Back at the house, Ada and the "Love Team" performed a ritual to know what happens with Dante many years ago before flashbacking into the moment that Dante was looking for Auring, only for him to get beaten up and buried him alive by Fredo and his henchmen. As for Auring, she was looking for Dante and made her brother Carlos upset by sending her upstairs to the room while the young Adriana tried to stop him from doing this, causing her to die of suicide from hanging which leads to the spirit being present encountering the group.

This snaps back to reality after Auring and Dante sacrificed together as the spirit was eventually free and Kelly and Ada passed out from this.

The next morning, the Team are preparing to leave the house only to discover the sound of footsteps coming from upstairs turning out that the little girl was holding the ouija board along with other ghosts, who the team apparently summoned during this previously.
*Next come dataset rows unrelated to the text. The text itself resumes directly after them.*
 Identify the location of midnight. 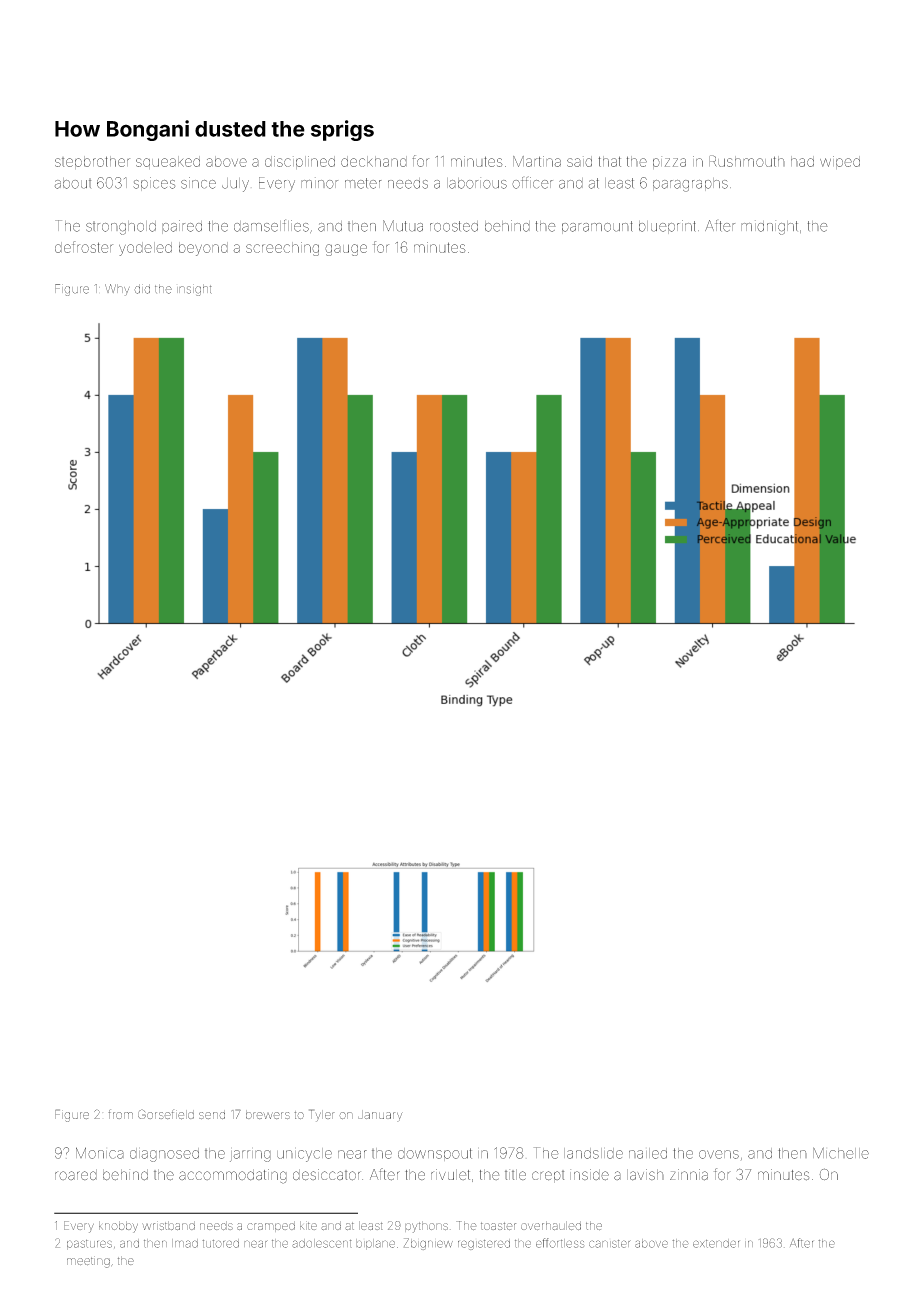
(769, 227).
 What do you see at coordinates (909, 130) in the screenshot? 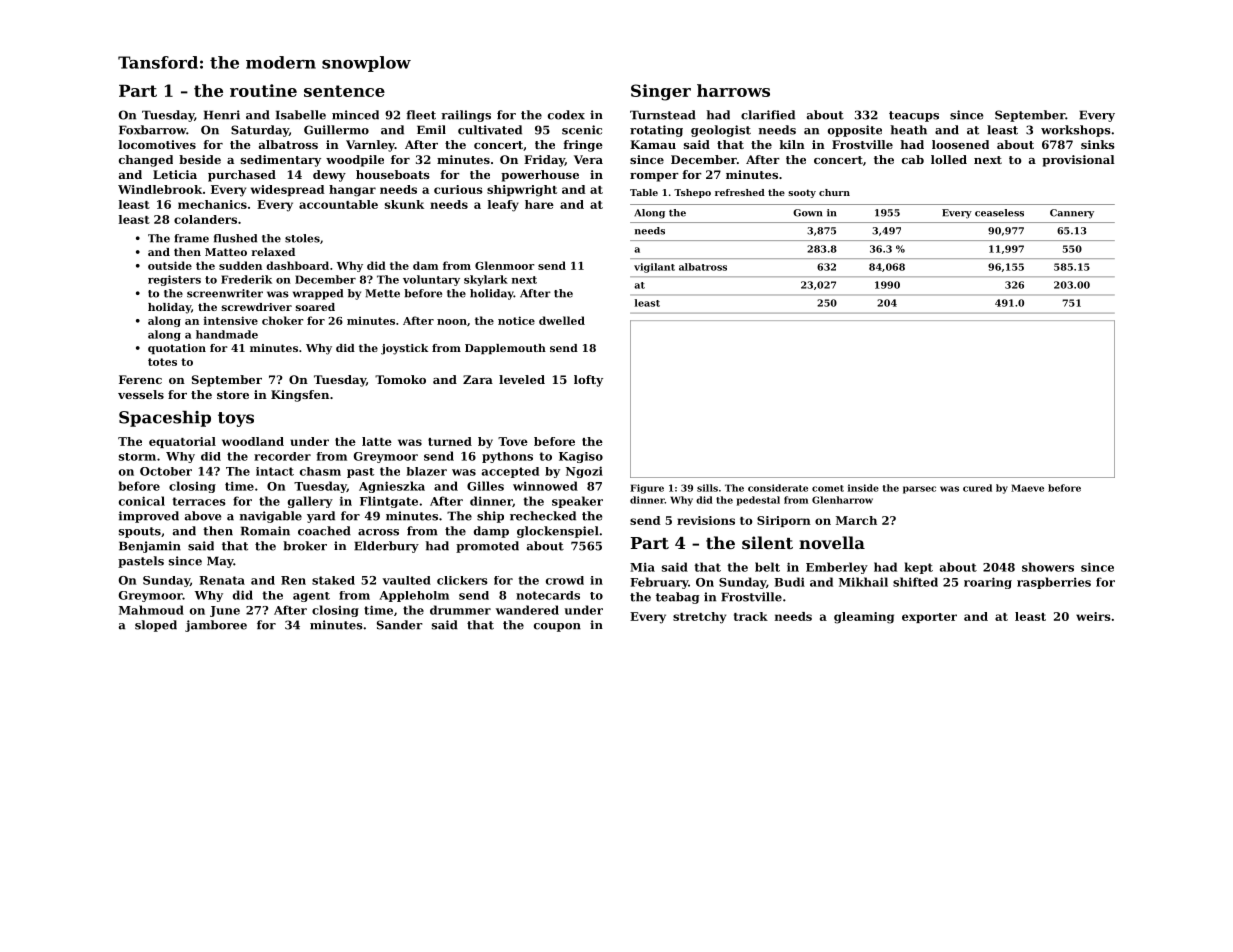
I see `heath` at bounding box center [909, 130].
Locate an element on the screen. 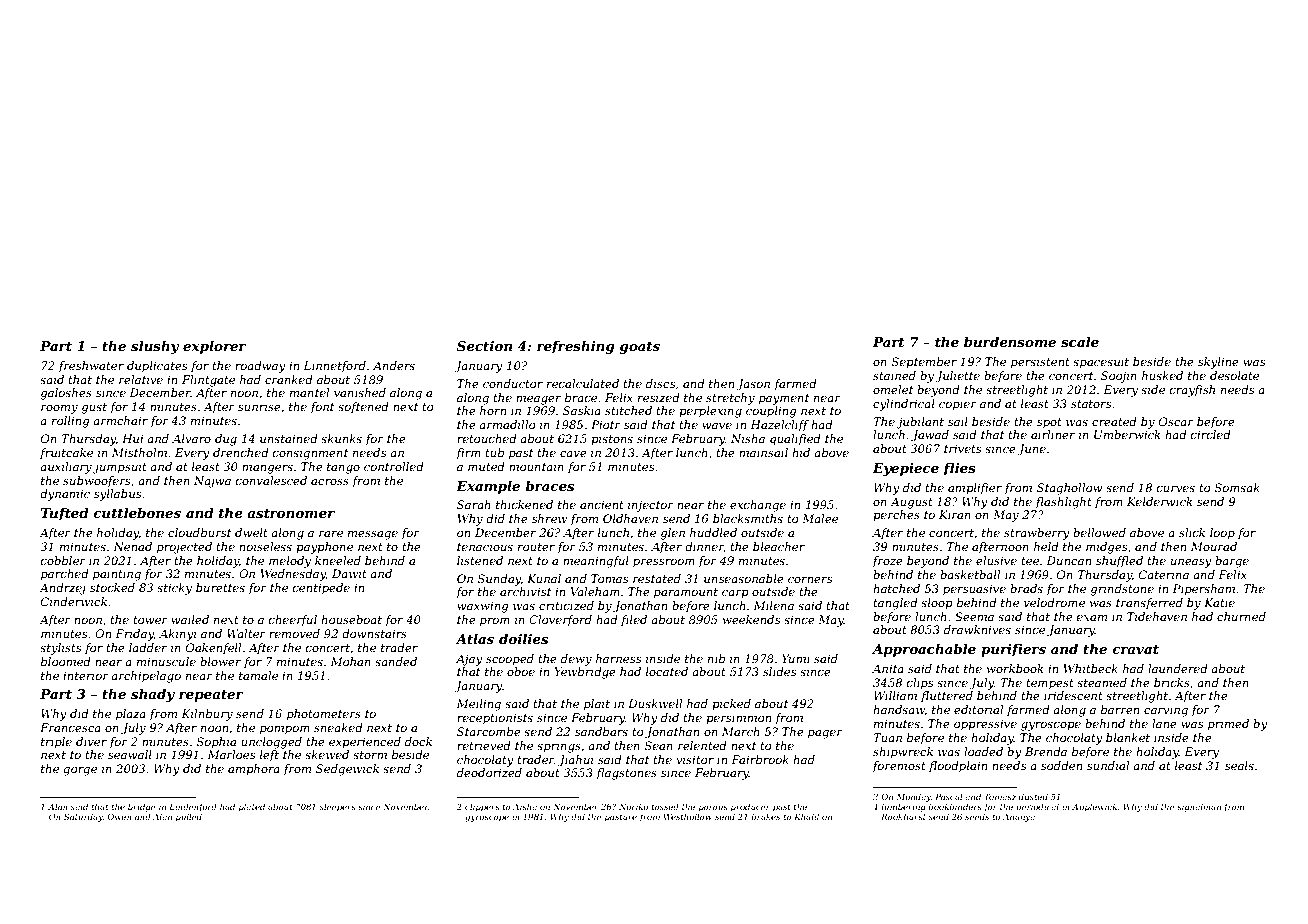  sleepers is located at coordinates (338, 807).
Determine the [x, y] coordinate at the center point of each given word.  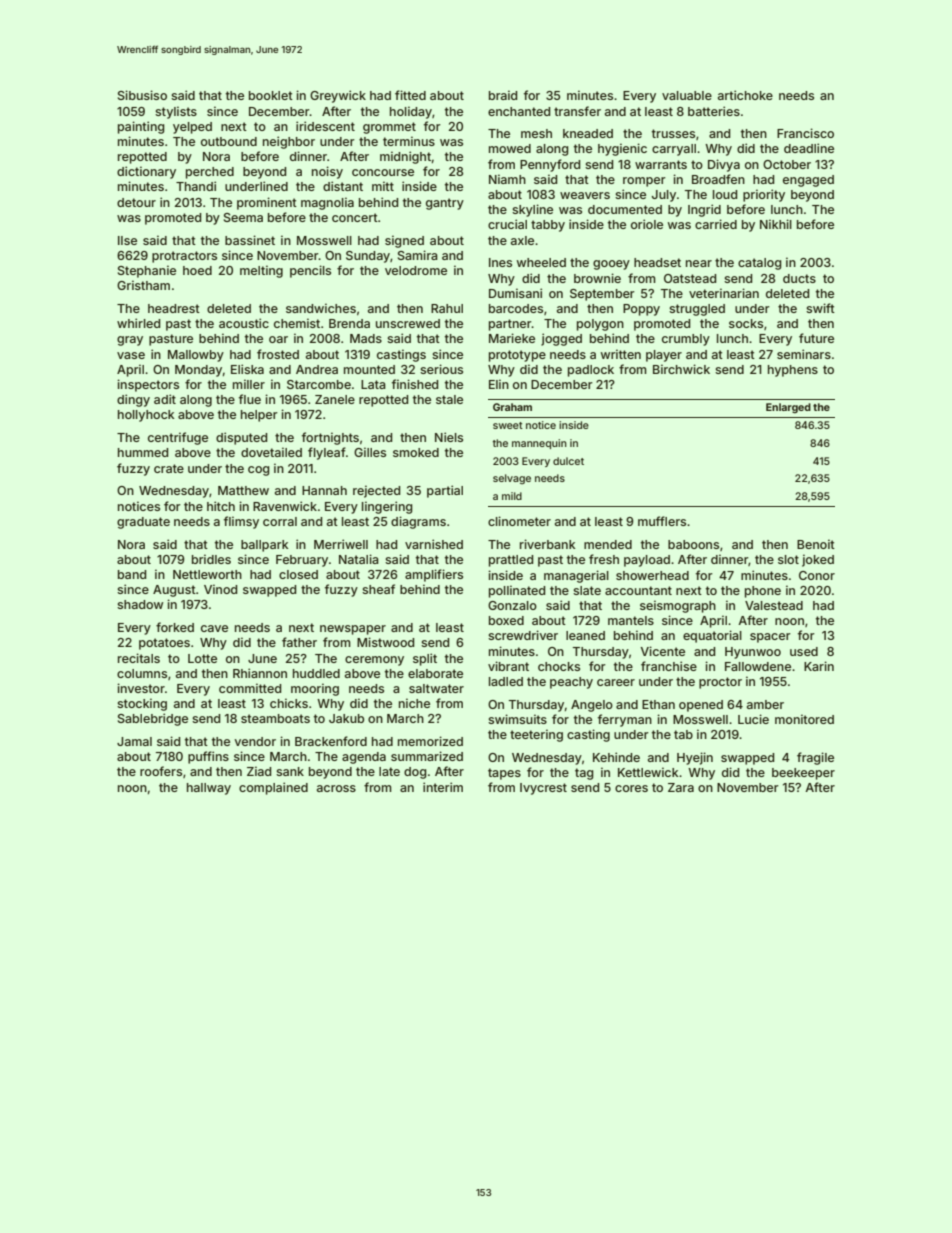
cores [631, 788]
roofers [161, 771]
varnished [434, 544]
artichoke [745, 95]
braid [503, 95]
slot [788, 559]
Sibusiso [142, 95]
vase [131, 355]
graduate [143, 523]
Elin [499, 384]
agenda [364, 758]
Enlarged [788, 408]
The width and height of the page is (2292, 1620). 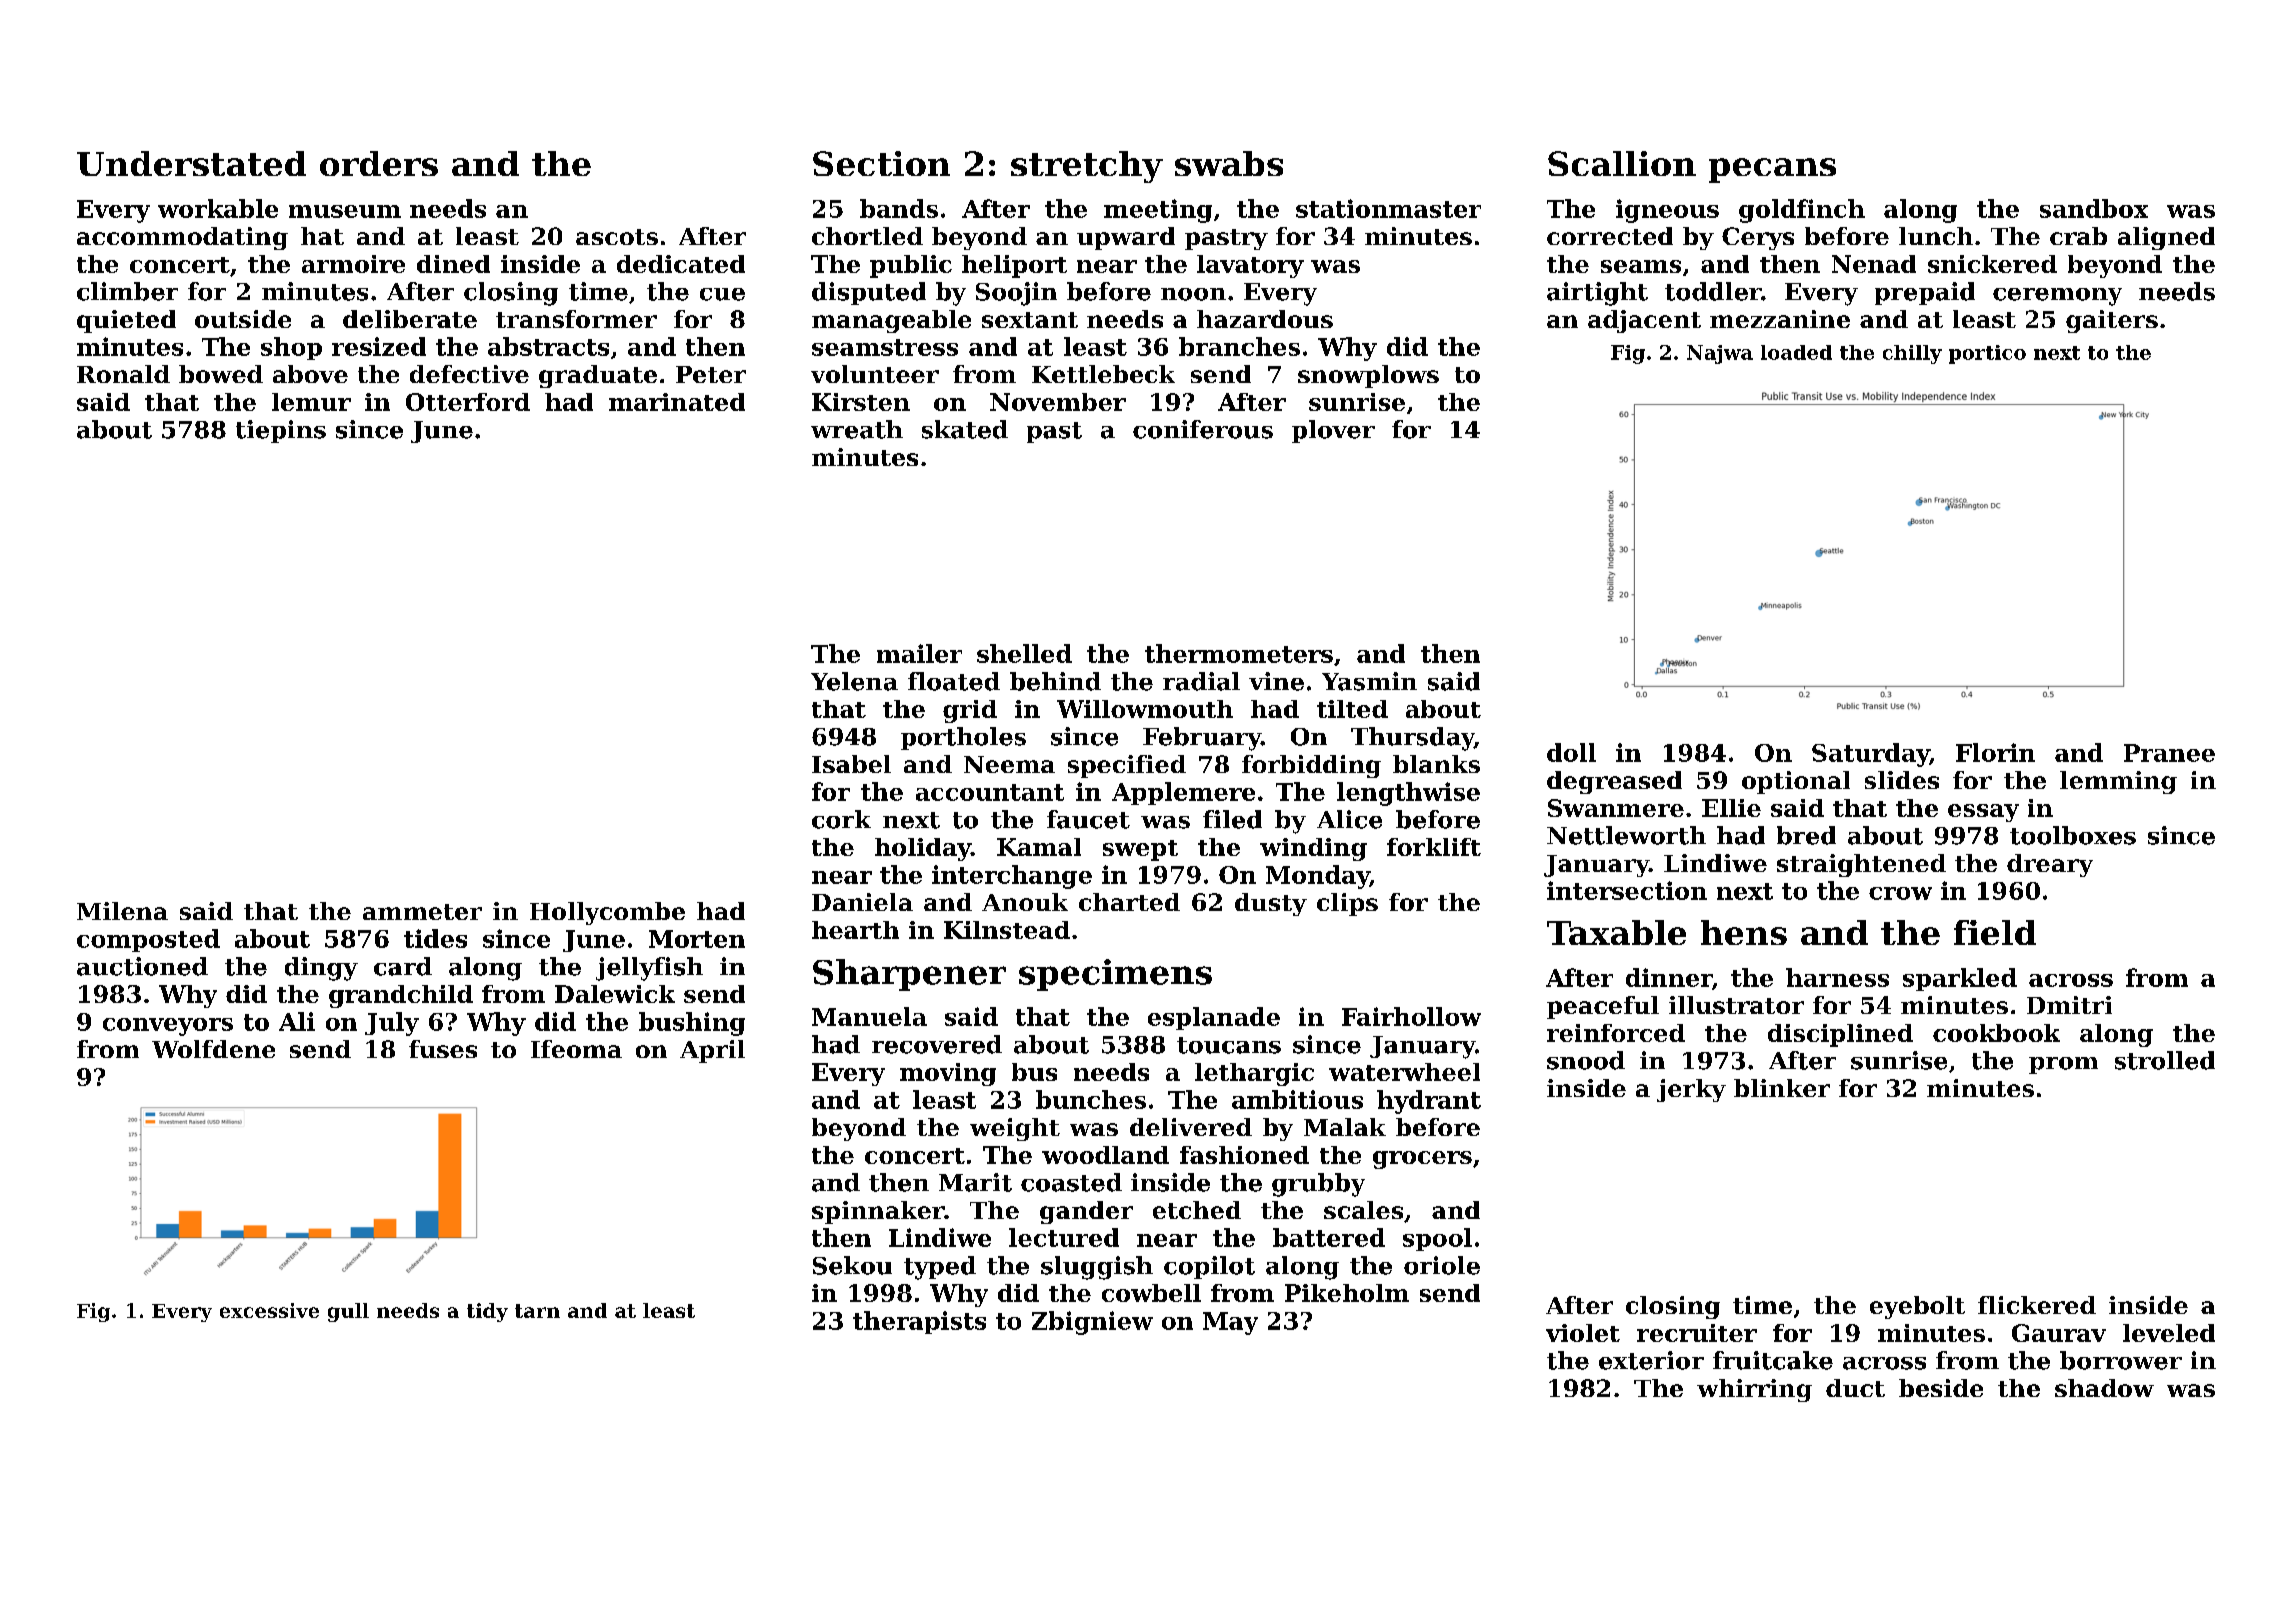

When she asked everyone to play, the film ends with the group screaming for their lives while transitioning to the tree circling around.

==Cast==
- Rica Peralejo as Kelly/Auring
- Marvin Agustin as Dante
- Dingdong Dantes as Choppy
- Paolo Contis as Drew
- Ciara Sotto as Cecille
- Drew Arellano as Anton
- Alessandra De Rossi as Myra
- Jake Cuenca as PJ
- Jill Yulo as young Adriana
- Jay Aquitania as Aries
- Dido Dela Paz† as Fredo
- Cris Daluz† as Mang Andoy
- Menggie Cobarrubias† as Caloy
- Ana Capri as Ada
- Mark Gil† as Carlos
- Lollie Mara† as Adriana
- Thor Dulay as himself (uncredited)

==Sequel==
A sequel titled Spirit of the Glass 2: The Haunted was released in the Philippines in November 2017. A reviewer for Rappler was critical of the movie, as they felt that the first film didn't require a sequel and that "The only thing really scary about Spirit of the Glass 2: The Haunted' is the amount of babble one has to endure to get anything out of the film".